[Stored data]
---+---

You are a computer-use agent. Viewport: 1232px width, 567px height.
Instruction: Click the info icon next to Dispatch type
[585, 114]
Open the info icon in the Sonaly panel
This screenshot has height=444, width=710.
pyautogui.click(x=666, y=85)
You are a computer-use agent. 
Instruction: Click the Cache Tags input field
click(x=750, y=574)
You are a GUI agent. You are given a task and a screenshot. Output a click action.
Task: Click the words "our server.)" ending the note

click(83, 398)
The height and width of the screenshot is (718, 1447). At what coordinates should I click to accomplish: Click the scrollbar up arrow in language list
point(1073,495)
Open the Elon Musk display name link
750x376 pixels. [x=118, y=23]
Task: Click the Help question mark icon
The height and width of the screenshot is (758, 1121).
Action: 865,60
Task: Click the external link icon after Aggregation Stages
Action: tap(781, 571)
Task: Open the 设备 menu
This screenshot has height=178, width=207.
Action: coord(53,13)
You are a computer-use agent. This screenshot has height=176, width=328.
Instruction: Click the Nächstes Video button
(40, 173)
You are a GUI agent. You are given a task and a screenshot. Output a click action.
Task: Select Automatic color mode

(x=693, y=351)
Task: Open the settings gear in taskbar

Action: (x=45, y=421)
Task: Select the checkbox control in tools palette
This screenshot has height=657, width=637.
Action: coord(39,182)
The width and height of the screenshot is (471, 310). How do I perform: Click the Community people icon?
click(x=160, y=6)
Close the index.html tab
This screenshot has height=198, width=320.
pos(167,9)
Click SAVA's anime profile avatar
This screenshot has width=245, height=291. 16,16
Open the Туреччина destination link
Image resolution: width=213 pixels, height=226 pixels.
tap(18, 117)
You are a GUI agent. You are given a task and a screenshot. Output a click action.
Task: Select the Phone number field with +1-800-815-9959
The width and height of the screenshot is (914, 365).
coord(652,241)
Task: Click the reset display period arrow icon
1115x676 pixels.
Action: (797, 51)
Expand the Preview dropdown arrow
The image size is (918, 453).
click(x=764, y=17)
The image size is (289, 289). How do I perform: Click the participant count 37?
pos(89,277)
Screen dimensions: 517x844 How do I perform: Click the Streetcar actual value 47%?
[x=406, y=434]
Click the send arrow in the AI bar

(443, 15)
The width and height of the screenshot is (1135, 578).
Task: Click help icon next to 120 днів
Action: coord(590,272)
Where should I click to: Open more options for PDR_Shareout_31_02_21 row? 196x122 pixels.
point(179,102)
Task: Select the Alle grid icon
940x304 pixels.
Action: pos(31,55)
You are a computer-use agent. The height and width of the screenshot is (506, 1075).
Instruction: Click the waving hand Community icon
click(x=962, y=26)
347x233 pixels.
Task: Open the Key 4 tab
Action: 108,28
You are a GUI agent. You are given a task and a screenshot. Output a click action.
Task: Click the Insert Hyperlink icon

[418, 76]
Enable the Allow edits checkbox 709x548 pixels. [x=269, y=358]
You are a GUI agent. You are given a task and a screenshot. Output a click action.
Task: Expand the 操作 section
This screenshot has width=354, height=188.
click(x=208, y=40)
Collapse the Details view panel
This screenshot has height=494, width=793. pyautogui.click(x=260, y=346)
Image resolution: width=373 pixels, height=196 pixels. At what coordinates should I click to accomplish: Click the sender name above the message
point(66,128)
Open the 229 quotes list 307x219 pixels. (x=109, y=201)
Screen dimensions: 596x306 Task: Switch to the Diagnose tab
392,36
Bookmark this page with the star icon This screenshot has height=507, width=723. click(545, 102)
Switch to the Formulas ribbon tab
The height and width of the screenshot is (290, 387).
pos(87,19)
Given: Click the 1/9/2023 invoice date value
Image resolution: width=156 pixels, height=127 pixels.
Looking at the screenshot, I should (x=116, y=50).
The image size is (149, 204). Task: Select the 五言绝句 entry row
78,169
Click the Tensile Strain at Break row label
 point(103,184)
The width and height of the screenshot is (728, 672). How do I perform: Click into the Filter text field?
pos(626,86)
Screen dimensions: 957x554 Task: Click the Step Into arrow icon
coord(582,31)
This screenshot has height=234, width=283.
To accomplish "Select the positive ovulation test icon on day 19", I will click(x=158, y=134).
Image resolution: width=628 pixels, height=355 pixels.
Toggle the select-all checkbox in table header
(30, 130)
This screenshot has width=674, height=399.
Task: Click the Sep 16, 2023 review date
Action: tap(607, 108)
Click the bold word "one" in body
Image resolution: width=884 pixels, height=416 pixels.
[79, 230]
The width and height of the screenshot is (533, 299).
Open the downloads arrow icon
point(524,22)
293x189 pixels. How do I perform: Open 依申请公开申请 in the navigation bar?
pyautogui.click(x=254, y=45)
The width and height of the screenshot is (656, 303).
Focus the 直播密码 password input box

---+---

» Your objective:
Count the lines of the data above that contain the string "arrow", with case counting. Give only the number.

» Answer to the exercise:
6